Para o Ministério Público, a operação “Ego Sum Lex” teve uma sequência de erros e recomendou planejamento prévio, utilização de câmeras filmadoras e informar os demais órgãos da União, como a Funai (Fundação Nacional do Índio) e o próprio MPF, com antecedência de 48 horas.
A Polícia Federal negou que o disparou partiu de um dos seus agentes e de que a conclusão do MPF era “divorciada dos laudos necroscópicos realizados no Instituto Médico Legal de Sidrolândia e no Instituto Nacional de Criminalística, e, por isso, não está de acordo com a verdade”.
Romaria – A morte de Oziel deflagrou uma romaria de autoridades a Mato Grosso do Sul.

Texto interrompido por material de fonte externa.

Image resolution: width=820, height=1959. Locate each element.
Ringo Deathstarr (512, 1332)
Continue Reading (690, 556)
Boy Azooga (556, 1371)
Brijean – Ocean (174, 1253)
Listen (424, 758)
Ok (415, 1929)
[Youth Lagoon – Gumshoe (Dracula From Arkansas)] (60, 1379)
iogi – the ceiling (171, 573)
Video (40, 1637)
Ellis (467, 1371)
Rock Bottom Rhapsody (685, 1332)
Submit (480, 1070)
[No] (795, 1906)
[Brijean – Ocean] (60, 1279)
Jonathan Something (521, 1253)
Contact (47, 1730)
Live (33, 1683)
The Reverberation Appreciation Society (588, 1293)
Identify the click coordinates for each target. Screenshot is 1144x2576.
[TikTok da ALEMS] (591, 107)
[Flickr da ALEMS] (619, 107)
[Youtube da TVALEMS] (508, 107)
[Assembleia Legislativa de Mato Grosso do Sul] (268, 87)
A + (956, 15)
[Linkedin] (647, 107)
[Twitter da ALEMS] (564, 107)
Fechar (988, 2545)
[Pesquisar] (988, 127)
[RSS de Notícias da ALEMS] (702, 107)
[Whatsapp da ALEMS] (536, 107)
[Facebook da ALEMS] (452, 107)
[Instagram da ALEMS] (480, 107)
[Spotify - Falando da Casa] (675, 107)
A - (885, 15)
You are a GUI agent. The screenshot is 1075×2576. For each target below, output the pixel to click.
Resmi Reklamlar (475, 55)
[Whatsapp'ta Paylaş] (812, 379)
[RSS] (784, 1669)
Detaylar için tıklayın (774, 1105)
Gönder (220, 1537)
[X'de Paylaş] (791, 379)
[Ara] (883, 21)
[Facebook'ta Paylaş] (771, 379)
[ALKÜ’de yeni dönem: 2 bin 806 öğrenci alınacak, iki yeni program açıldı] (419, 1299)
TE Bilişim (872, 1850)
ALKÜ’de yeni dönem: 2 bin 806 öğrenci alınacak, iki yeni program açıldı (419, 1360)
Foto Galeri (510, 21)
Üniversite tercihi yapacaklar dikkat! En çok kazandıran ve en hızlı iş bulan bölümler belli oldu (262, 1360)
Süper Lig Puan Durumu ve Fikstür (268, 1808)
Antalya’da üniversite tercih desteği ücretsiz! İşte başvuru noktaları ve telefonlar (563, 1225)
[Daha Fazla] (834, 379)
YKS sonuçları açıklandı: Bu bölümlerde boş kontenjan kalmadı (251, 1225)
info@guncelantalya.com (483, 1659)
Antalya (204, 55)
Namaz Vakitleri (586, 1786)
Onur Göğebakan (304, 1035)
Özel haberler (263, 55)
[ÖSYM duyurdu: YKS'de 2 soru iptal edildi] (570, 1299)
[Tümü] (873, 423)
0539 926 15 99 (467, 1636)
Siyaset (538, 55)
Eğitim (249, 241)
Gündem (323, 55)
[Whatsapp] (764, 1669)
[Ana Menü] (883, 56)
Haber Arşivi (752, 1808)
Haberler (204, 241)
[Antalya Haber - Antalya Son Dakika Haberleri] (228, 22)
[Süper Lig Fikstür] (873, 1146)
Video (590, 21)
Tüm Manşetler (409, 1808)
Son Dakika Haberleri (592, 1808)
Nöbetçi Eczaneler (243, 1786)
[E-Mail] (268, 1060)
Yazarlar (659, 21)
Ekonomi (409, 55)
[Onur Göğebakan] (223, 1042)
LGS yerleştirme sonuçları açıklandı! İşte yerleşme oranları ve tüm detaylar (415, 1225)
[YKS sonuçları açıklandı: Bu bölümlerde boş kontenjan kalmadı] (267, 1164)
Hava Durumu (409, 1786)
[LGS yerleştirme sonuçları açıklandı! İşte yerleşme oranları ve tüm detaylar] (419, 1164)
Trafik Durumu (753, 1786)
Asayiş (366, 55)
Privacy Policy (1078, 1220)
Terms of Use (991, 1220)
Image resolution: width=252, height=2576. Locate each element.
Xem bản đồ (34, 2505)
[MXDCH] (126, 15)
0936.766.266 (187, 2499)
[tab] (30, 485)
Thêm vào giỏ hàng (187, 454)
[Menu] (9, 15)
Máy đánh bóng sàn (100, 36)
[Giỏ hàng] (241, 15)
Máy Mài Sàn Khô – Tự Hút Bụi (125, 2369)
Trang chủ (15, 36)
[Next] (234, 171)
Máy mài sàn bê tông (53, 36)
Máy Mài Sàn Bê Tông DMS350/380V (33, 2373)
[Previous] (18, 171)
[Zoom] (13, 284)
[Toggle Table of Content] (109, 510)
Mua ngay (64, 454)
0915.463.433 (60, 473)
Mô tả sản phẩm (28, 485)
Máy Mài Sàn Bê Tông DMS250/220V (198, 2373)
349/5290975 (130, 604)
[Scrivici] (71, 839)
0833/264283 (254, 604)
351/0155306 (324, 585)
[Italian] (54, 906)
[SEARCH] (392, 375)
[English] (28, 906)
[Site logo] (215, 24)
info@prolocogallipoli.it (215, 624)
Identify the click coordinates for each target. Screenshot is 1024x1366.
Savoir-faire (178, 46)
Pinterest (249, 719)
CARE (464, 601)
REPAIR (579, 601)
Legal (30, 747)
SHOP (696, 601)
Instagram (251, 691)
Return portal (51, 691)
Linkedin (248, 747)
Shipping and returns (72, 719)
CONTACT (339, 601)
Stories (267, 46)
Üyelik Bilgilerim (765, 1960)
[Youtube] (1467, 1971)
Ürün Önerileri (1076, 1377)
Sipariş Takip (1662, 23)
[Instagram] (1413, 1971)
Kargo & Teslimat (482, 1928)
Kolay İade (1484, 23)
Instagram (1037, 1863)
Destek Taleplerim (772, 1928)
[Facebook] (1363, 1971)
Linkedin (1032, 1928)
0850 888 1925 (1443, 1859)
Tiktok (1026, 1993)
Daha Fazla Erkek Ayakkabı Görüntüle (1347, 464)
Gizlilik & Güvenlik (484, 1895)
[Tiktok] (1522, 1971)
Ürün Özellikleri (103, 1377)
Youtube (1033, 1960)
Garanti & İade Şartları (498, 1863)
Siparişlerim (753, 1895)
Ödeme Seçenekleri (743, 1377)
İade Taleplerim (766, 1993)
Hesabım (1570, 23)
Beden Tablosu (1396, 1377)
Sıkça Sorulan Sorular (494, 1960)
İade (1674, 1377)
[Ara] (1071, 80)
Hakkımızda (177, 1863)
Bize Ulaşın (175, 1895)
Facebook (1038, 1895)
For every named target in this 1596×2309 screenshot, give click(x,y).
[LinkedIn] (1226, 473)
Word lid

A primeira missão do então ministro da Justiça, José Eduardo Cardozo, foi em 5 de junho, quando desembarcou em Campo Grande com discurso de paz e o anúncio de 210 policiais da Força Nacional de Segurança.
Quinze dias depois, o ministro voltou à Capital e, desta vez, acompanhado por uma comitiva: ministro-chefe da Secretaria Geral da Presidência da República, advogado geral da União, secretário nacional de Articulação Social e representante do CNJ (Conselho Nacional de Justiça).
Naquele 20 de junho de 2013, foi anunciado que a presidente Dilma Rousseff (PT) autorizou por telefone a compra de 15 mil hectares de “terra nua”.
Até então, o processo de demarcação de área indígena determinava pagamento somente pelas benfeitorias. Em 13 de agosto, nova rodada de negociação entre o ministro da Justiça, índios e fazendeiros, com impasse sobre o valor a ser pago pelas terras. A União ofereceu R$ 78 milhões, mas laudo dos fazendeiros apontava para R$ 130 milhões. De impasse em impasse, nada foi resolvido.